#### WORK INSTRUCTIONS:
Line by line, repeat all the material exactly as it appears.

#### RECORD SET:
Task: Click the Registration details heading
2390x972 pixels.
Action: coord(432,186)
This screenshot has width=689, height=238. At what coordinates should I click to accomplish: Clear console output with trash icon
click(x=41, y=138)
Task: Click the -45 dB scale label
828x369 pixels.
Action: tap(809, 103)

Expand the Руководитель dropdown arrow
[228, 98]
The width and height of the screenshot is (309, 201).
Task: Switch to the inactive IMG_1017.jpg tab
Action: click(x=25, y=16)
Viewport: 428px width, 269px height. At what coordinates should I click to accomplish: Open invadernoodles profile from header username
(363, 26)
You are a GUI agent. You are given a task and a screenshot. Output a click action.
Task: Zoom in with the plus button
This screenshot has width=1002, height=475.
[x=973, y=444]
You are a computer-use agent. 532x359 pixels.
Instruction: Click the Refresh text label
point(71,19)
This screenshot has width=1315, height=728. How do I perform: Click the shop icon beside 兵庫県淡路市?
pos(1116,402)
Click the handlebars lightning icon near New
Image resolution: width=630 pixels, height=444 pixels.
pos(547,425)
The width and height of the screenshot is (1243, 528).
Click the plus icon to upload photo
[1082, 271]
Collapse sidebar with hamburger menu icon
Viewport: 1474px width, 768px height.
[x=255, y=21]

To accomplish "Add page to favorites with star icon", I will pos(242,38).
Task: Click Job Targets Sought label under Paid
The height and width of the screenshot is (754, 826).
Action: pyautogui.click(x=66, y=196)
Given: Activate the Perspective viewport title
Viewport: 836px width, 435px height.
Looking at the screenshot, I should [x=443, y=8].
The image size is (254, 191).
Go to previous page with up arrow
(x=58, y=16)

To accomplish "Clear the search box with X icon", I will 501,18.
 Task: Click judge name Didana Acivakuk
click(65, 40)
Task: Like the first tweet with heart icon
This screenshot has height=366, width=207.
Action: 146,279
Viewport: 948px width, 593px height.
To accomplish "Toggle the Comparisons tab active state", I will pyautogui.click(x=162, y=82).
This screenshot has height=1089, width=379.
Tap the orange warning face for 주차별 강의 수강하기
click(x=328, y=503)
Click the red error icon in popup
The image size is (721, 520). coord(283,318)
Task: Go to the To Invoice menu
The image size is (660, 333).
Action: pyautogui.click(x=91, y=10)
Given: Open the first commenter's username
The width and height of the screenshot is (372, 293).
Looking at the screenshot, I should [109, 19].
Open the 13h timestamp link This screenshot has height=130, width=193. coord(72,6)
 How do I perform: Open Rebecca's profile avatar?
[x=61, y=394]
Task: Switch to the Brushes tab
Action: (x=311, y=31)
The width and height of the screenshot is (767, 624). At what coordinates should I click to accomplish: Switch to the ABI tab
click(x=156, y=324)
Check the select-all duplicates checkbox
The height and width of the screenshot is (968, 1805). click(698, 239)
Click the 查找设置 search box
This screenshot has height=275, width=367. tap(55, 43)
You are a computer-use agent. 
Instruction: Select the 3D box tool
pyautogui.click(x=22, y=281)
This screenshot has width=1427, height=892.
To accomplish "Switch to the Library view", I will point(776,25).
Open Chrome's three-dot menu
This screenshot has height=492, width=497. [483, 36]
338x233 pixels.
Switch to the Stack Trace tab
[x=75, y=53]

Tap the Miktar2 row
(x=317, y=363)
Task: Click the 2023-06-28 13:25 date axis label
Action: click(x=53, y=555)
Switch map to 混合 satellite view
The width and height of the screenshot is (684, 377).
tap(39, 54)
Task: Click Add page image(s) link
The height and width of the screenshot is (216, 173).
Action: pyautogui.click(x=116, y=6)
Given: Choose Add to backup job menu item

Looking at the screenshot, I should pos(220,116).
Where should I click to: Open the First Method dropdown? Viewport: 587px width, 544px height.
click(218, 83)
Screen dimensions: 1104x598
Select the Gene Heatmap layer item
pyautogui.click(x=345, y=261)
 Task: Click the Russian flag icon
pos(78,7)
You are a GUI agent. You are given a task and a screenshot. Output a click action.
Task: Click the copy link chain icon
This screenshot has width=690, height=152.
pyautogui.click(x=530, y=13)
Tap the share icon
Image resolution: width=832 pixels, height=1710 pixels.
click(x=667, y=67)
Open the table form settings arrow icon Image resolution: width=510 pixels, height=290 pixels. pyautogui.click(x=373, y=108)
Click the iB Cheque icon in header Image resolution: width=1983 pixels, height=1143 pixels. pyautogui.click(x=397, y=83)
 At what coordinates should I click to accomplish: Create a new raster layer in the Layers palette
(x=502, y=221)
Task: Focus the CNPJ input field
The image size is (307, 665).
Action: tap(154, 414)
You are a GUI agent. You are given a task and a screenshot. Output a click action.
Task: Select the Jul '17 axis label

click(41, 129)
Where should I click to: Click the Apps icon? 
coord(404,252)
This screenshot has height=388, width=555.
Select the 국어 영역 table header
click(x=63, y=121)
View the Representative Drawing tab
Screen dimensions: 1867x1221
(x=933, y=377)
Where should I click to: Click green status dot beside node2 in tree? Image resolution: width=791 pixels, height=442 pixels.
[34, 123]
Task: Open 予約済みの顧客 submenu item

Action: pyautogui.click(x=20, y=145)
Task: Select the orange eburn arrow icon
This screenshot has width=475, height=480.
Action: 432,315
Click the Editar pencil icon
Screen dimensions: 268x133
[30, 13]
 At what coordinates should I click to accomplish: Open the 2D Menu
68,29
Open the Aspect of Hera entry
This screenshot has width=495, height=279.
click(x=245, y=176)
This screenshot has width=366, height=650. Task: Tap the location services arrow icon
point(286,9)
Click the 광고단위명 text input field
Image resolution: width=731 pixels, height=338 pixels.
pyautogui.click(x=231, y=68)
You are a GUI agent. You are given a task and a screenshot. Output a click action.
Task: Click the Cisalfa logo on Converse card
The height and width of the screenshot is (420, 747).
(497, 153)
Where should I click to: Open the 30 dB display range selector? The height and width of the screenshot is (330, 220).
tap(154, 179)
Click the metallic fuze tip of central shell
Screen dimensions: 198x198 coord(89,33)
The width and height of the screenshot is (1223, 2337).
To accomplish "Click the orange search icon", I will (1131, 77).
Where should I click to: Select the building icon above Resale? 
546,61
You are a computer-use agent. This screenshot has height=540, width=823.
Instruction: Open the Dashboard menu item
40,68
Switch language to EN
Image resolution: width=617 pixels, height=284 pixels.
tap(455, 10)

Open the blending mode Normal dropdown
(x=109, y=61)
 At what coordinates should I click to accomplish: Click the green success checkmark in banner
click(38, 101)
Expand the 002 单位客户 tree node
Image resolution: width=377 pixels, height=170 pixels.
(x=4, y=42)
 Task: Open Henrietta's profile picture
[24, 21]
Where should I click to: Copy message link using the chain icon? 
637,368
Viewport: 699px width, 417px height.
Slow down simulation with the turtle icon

#### EXERCISE OUTPUT:
Task: Click the Registration details heading
2390x972 pixels.
Action: coord(432,186)
This screenshot has width=689, height=238. At what coordinates should I click to accomplish: Clear console output with trash icon
click(x=41, y=138)
Task: Click the -45 dB scale label
828x369 pixels.
Action: tap(809, 103)

Expand the Руководитель dropdown arrow
[228, 98]
The width and height of the screenshot is (309, 201).
Task: Switch to the inactive IMG_1017.jpg tab
Action: click(x=25, y=16)
Viewport: 428px width, 269px height. At what coordinates should I click to accomplish: Open invadernoodles profile from header username
(363, 26)
You are a GUI agent. You are given a task and a screenshot. Output a click action.
Task: Zoom in with the plus button
This screenshot has width=1002, height=475.
[x=973, y=444]
You are a computer-use agent. 532x359 pixels.
Instruction: Click the Refresh text label
point(71,19)
This screenshot has width=1315, height=728. How do I perform: Click the shop icon beside 兵庫県淡路市?
pos(1116,402)
Click the handlebars lightning icon near New
Image resolution: width=630 pixels, height=444 pixels.
pos(547,425)
The width and height of the screenshot is (1243, 528).
Click the plus icon to upload photo
[1082, 271]
Collapse sidebar with hamburger menu icon
Viewport: 1474px width, 768px height.
[x=255, y=21]

To accomplish "Add page to favorites with star icon", I will pos(242,38).
Task: Click Job Targets Sought label under Paid
The height and width of the screenshot is (754, 826).
Action: pyautogui.click(x=66, y=196)
Given: Activate the Perspective viewport title
Viewport: 836px width, 435px height.
Looking at the screenshot, I should [x=443, y=8].
The image size is (254, 191).
Go to previous page with up arrow
(x=58, y=16)

To accomplish "Clear the search box with X icon", I will 501,18.
 Task: Click judge name Didana Acivakuk
click(65, 40)
Task: Like the first tweet with heart icon
This screenshot has height=366, width=207.
Action: 146,279
Viewport: 948px width, 593px height.
To accomplish "Toggle the Comparisons tab active state", I will pyautogui.click(x=162, y=82).
This screenshot has height=1089, width=379.
Tap the orange warning face for 주차별 강의 수강하기
click(x=328, y=503)
Click the red error icon in popup
The image size is (721, 520). coord(283,318)
Task: Go to the To Invoice menu
The image size is (660, 333).
Action: pyautogui.click(x=91, y=10)
Given: Open the first commenter's username
The width and height of the screenshot is (372, 293).
Looking at the screenshot, I should [109, 19].
Open the 13h timestamp link This screenshot has height=130, width=193. coord(72,6)
 How do I perform: Open Rebecca's profile avatar?
[x=61, y=394]
Task: Switch to the Brushes tab
Action: (x=311, y=31)
The width and height of the screenshot is (767, 624). At what coordinates should I click to accomplish: Switch to the ABI tab
click(x=156, y=324)
Check the select-all duplicates checkbox
The height and width of the screenshot is (968, 1805). click(698, 239)
Click the 查找设置 search box
This screenshot has height=275, width=367. tap(55, 43)
You are a computer-use agent. 
Instruction: Select the 3D box tool
pyautogui.click(x=22, y=281)
This screenshot has width=1427, height=892.
To accomplish "Switch to the Library view", I will point(776,25).
Open Chrome's three-dot menu
This screenshot has height=492, width=497. [483, 36]
338x233 pixels.
Switch to the Stack Trace tab
[x=75, y=53]

Tap the Miktar2 row
(x=317, y=363)
Task: Click the 2023-06-28 13:25 date axis label
Action: click(x=53, y=555)
Switch map to 混合 satellite view
The width and height of the screenshot is (684, 377).
tap(39, 54)
Task: Click Add page image(s) link
The height and width of the screenshot is (216, 173).
Action: pyautogui.click(x=116, y=6)
Given: Choose Add to backup job menu item

Looking at the screenshot, I should pos(220,116).
Where should I click to: Open the First Method dropdown? Viewport: 587px width, 544px height.
click(218, 83)
Screen dimensions: 1104x598
Select the Gene Heatmap layer item
pyautogui.click(x=345, y=261)
 Task: Click the Russian flag icon
pos(78,7)
You are a GUI agent. You are given a task and a screenshot. Output a click action.
Task: Click the copy link chain icon
This screenshot has width=690, height=152.
pyautogui.click(x=530, y=13)
Tap the share icon
Image resolution: width=832 pixels, height=1710 pixels.
click(x=667, y=67)
Open the table form settings arrow icon Image resolution: width=510 pixels, height=290 pixels. pyautogui.click(x=373, y=108)
Click the iB Cheque icon in header Image resolution: width=1983 pixels, height=1143 pixels. pyautogui.click(x=397, y=83)
 At what coordinates should I click to accomplish: Create a new raster layer in the Layers palette
(x=502, y=221)
Task: Focus the CNPJ input field
The image size is (307, 665).
Action: tap(154, 414)
You are a GUI agent. You are given a task and a screenshot. Output a click action.
Task: Select the Jul '17 axis label

click(41, 129)
Where should I click to: Click the Apps icon? 
coord(404,252)
This screenshot has height=388, width=555.
Select the 국어 영역 table header
click(x=63, y=121)
View the Representative Drawing tab
Screen dimensions: 1867x1221
(x=933, y=377)
Where should I click to: Click green status dot beside node2 in tree? Image resolution: width=791 pixels, height=442 pixels.
[34, 123]
Task: Open 予約済みの顧客 submenu item

Action: pyautogui.click(x=20, y=145)
Task: Select the orange eburn arrow icon
This screenshot has width=475, height=480.
Action: 432,315
Click the Editar pencil icon
Screen dimensions: 268x133
[30, 13]
 At what coordinates should I click to accomplish: Open the 2D Menu
68,29
Open the Aspect of Hera entry
This screenshot has width=495, height=279.
click(x=245, y=176)
This screenshot has width=366, height=650. Task: Tap the location services arrow icon
point(286,9)
Click the 광고단위명 text input field
Image resolution: width=731 pixels, height=338 pixels.
pyautogui.click(x=231, y=68)
You are a GUI agent. You are given a task and a screenshot. Output a click action.
Task: Click the Cisalfa logo on Converse card
The height and width of the screenshot is (420, 747).
(497, 153)
Where should I click to: Open the 30 dB display range selector? The height and width of the screenshot is (330, 220).
tap(154, 179)
Click the metallic fuze tip of central shell
Screen dimensions: 198x198 coord(89,33)
The width and height of the screenshot is (1223, 2337).
To accomplish "Click the orange search icon", I will (1131, 77).
Where should I click to: Select the building icon above Resale? 
546,61
You are a computer-use agent. This screenshot has height=540, width=823.
Instruction: Open the Dashboard menu item
40,68
Switch language to EN
Image resolution: width=617 pixels, height=284 pixels.
tap(455, 10)

Open the blending mode Normal dropdown
(x=109, y=61)
 At what coordinates should I click to accomplish: Click the green success checkmark in banner
click(38, 101)
Expand the 002 单位客户 tree node
Image resolution: width=377 pixels, height=170 pixels.
(x=4, y=42)
 Task: Open Henrietta's profile picture
[24, 21]
Where should I click to: Copy message link using the chain icon? 
637,368
Viewport: 699px width, 417px height.
Slow down simulation with the turtle icon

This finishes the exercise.